[Records from a dataset]
+++++
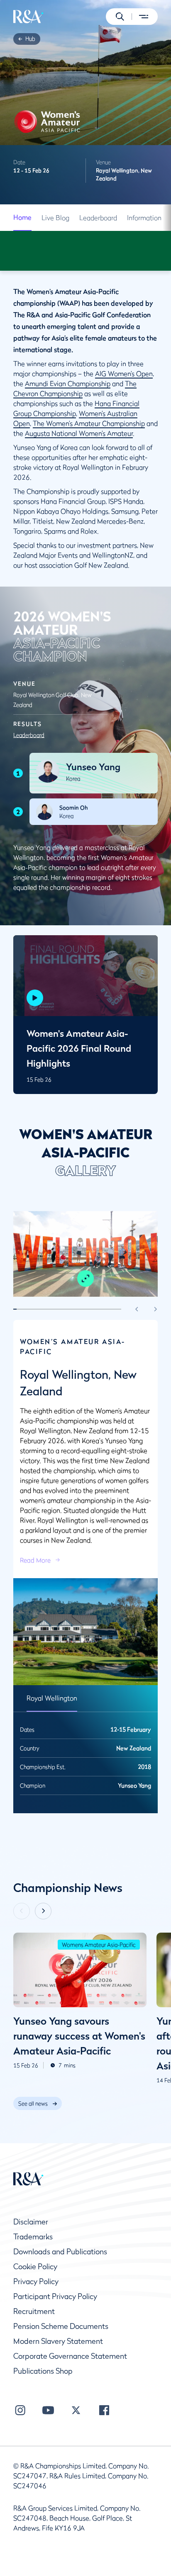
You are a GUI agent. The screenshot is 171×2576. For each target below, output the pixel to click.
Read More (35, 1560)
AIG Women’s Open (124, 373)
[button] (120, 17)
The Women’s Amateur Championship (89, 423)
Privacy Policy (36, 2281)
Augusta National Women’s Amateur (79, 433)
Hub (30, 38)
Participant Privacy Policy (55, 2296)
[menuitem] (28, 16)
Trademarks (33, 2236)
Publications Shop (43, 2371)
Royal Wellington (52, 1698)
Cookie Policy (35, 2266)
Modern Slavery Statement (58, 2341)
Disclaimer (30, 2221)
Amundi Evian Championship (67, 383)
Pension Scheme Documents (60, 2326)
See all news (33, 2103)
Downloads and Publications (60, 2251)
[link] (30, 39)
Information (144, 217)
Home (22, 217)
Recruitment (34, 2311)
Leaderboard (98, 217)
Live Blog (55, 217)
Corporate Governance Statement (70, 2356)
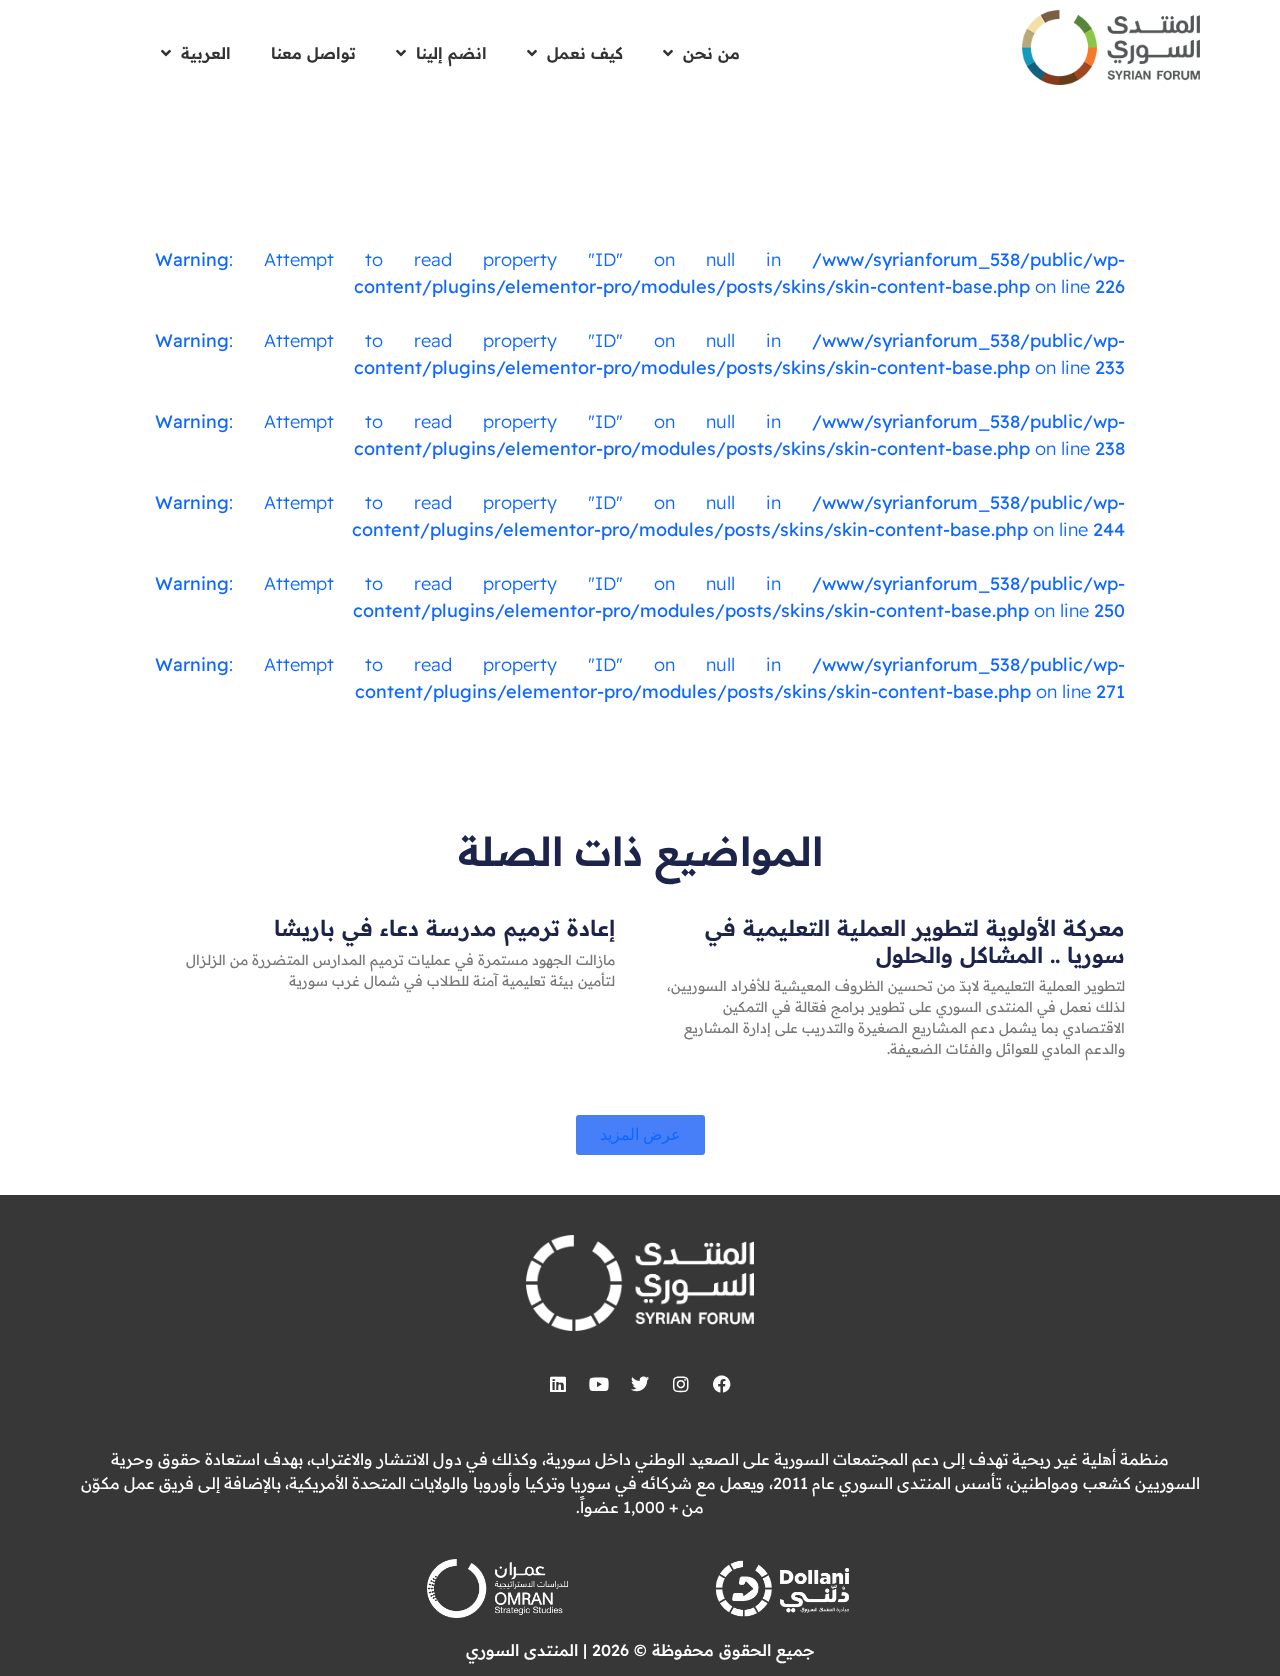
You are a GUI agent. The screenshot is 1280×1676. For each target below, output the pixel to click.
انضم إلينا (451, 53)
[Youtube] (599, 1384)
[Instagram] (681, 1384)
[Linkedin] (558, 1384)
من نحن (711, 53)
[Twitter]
+++++
Required action> Reproduce word for word the lines running from the line with "Amundi Evian Championship (67, 383)" through the end of the data, both included, and nothing else; leave out the pictures.

Answer area>
Amundi Evian Championship (67, 383)
Pension Scheme Documents (60, 2326)
See all news (33, 2103)
Downloads and Publications (60, 2251)
[link] (30, 39)
Information (144, 217)
Home (22, 217)
Recruitment (34, 2311)
Leaderboard (98, 217)
Live Blog (55, 217)
Corporate Governance Statement (70, 2356)
You are a GUI agent. The screenshot is 1280×1676. For each target below, output the pixel to click.
انضم إلينا (451, 53)
[Youtube] (599, 1384)
[Instagram] (681, 1384)
[Linkedin] (558, 1384)
من نحن (711, 53)
[Twitter]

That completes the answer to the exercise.